→ Work order
The word "blue" appears in some lines of the records below; state how many lines, and nothing else.

→ Information
::::

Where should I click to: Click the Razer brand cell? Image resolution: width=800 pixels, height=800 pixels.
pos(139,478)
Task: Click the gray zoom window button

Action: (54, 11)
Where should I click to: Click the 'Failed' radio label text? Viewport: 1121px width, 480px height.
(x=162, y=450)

::::

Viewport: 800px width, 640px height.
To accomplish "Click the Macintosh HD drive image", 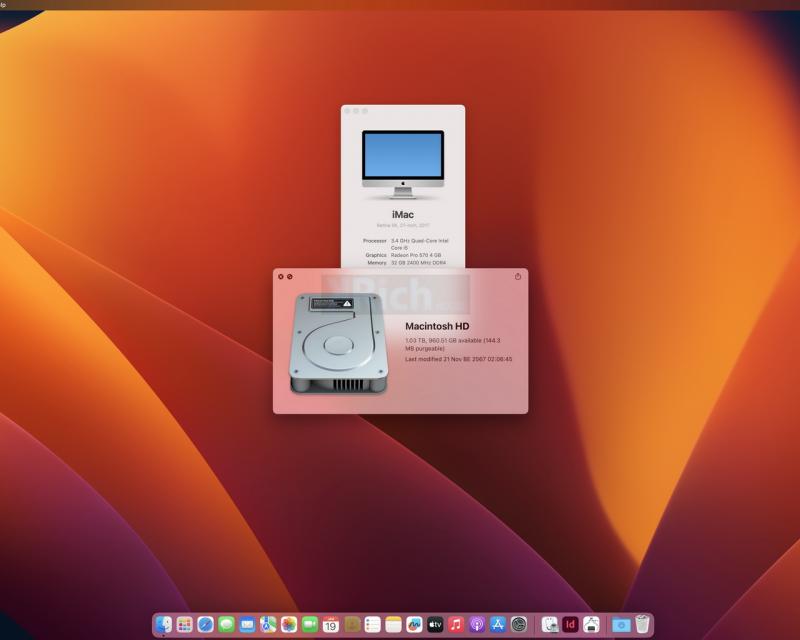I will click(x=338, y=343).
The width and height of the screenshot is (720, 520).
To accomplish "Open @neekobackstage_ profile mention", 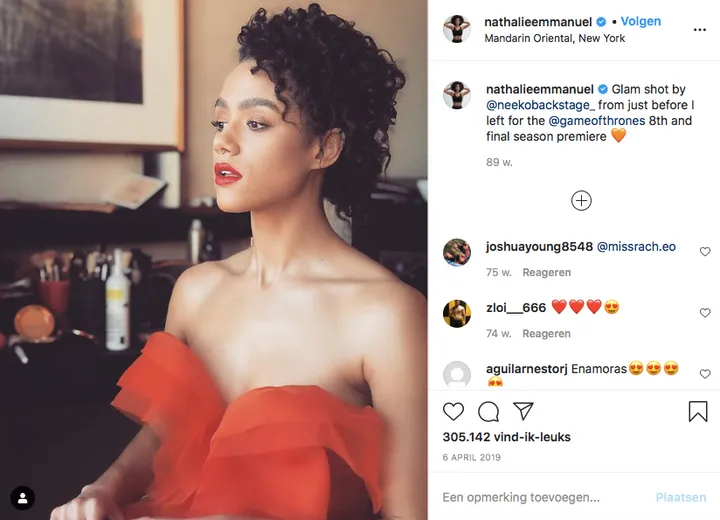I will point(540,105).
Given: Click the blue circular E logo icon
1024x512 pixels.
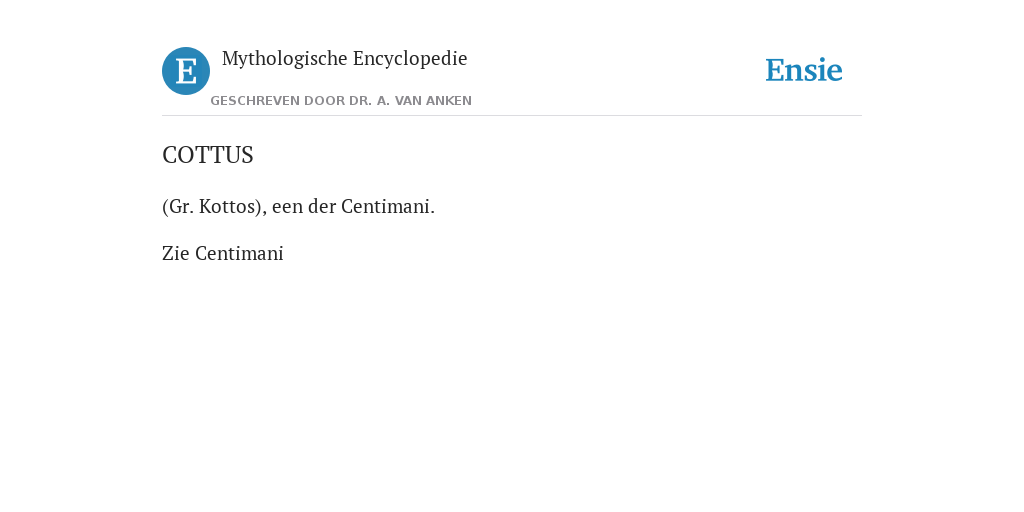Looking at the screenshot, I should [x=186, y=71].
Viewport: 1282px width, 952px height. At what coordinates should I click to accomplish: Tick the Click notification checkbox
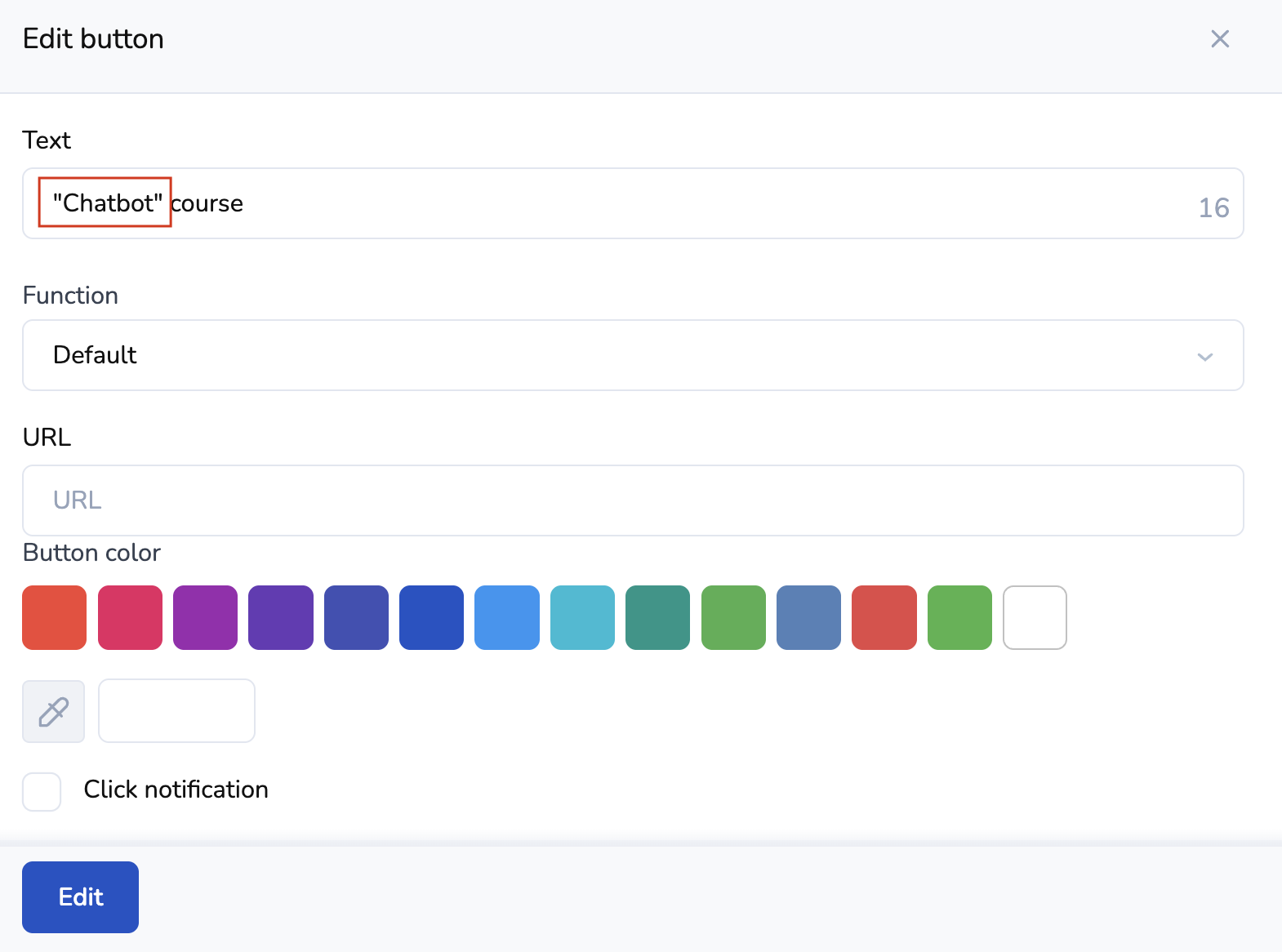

::::

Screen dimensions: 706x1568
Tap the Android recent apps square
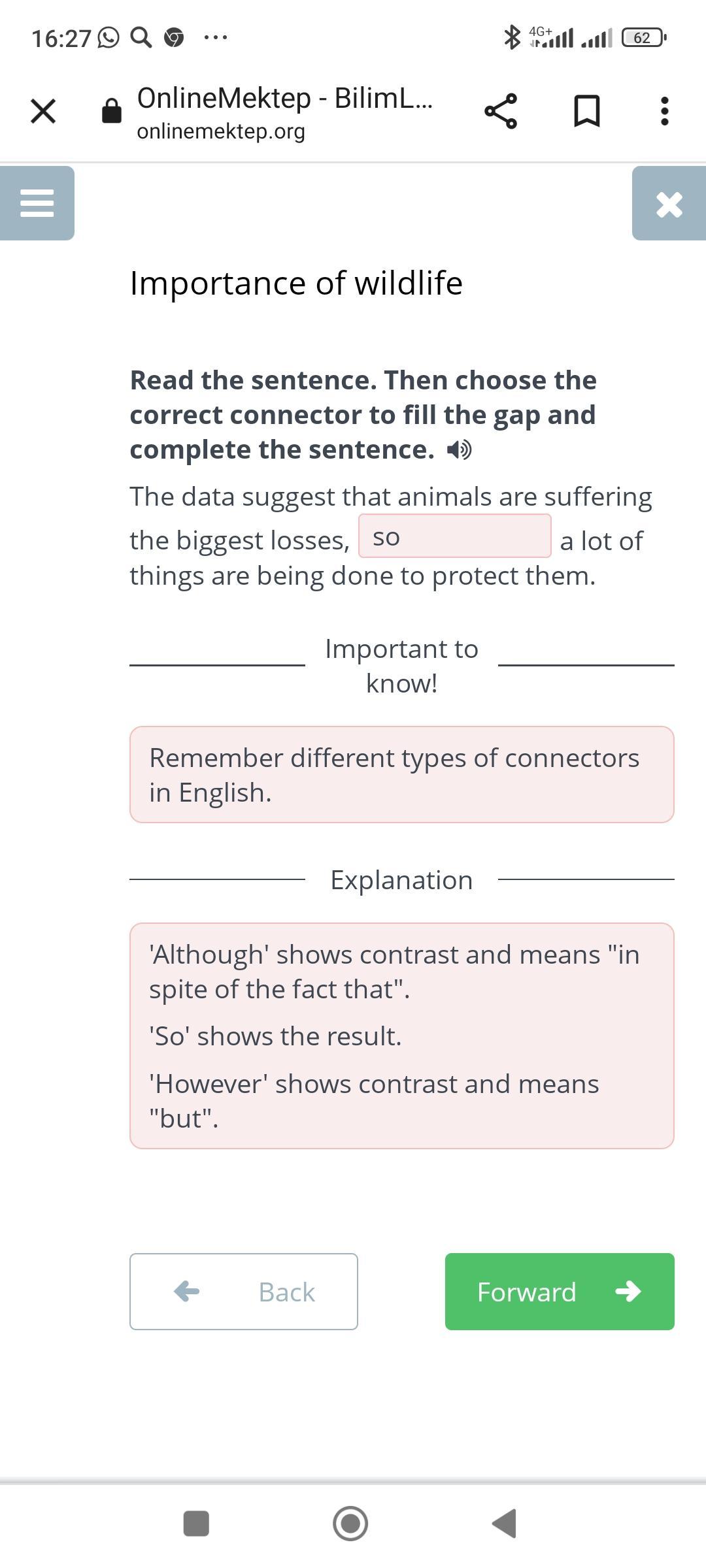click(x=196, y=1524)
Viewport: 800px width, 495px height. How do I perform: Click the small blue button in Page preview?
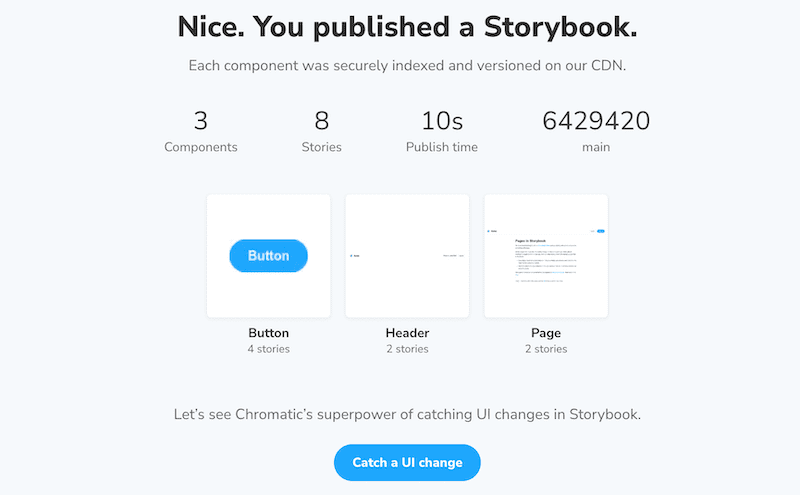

::::

→ Task solution
2